Geçmişte beri terör olayları dolayısıyla verilen şehitlerin partilerin oy dağılımı üzerinde doğrudan ve ya dolaylı etkisinin olduğuna dikkat çeken Prof. Dr. Aktay, bu etkinin aslında giderek terör eylemlerinin hedefleri arasında olduğunu anlamanın sıradan bir bilgi haline geldiğini ifade etti. Her şehidin belli bir oy hareketliliğine yol açtığı düşüncesinin ne kadar ‘kahredici’ bir düşünce olsa da, bu şekilde işleyen sürecin ortaya çıkardığı fırsatlara ‘iştahla dalan’ aktörler olduğunu ileri süren Aktay şunları kaydetti:
“Önümüzdeki referandum süreci TBMM’nin en doğal hakkı olan anayasa yapma iradesinin, anayasal bir tezahürüdür. Bu iradenin bugün Anayasa Mahkemesi tarafından iptal edilme ihtimali ve ya terör yoluyla baskı altına alınma ihtimalinin aynı anda geçerli olması Türkiye’de sistem kavgasının ne kadar hayati bir evreye varmış olduğunu gösteriyor.
Bu kavga giderek Türkiye’de bir hukuk devleti olmak ile hukukun keyfi bir derebeylik alanı olarak tanınması arasındaki yol ayrımına işaret ediyor. Hukuku kendine ikta edilmiş bir egemenlik alanı olarak benimseyen bir anlayış Türkiye’nin ihtiyaç duyduğu şeffaf öngörülebilir, ‘adamına göre muamele’ etmekten uzak bir adalet sistemin ihtiyaçlarını karşılayamaz. Bu ihtiyaç ise artık toplumun kolay kolay feragat edebileceği bir şey değildir. Bugün için referandum yoluyla kendini ifade eden bu toplumsal talep, üzerinde hangi baskılar olursa olsun, eninde sonunda sakladığı iradeyi kuvveden fiile geçirme istidadına sahiptir.”
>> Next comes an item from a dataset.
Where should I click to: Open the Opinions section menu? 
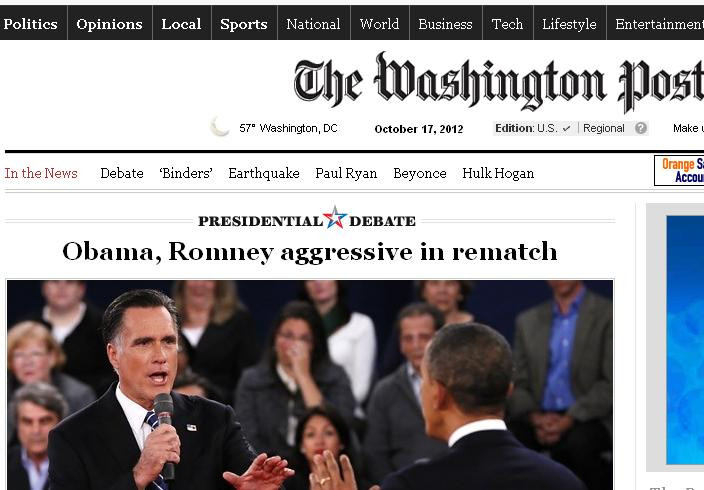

-REFANDUM SÜRECİ KANLI RİSKLER TAŞIYOR
Stratejik Düşünce Enstitüsü Yönetim Kurulu üyesi Aydın Bolat da, 18 Haziran’da 11 şehit verilen PKK’nın Şemdinli saldırılarının, Ergenekon tahliyelerinin hemen sonrasında onları örtmek ve gündemden düşürmek için yapıldığını ifade eden analizler değerlendirildiğinde, referandum sürecinin bunun gibi başka kanlı riskleri de taşıdığını öngörmek gerektiğini belirtti.
-REFERANDUM TOPLANTILARI ÖRGÜTÜN HEDEFİ OLABİLİR-
21. Yüzyıl Türkiye Enstitüsü Başkanı Prof. Dr. Başkanı Ümit Özdağ ise Referandum toplantıları için yapılan çalışmaların terör örgütü açısından hedef oluşturabileceğini söyledi.
"Terör örgütünün, terörü son dönemde tırmanmasının nedeni açılım sürecinde Abdullah Öcalan’ın ve PKK’nın hükümet tarafından doğrudan muhatap alınmasını sağlayacak şekilde hükümeti zorlamaktır" diyen Özdağ, terör örgütünün referanduma yönelik mitingleri provoke eden eylemler içerisinde girebileceğine dikkat çekti. Özdağ, “Referandum toplantıları için yapılan çalışmalar örgüt açısından hedef oluşturabilir, saldırılar açısından. Özellikle Güneydoğu ve Doğu Anadolu’daki toplantılarda. Polis, Jandarma ve MİT örgütün bu tür provokasyonlarına yönelik tedbirlerini artıracaktır" diye konmuştu.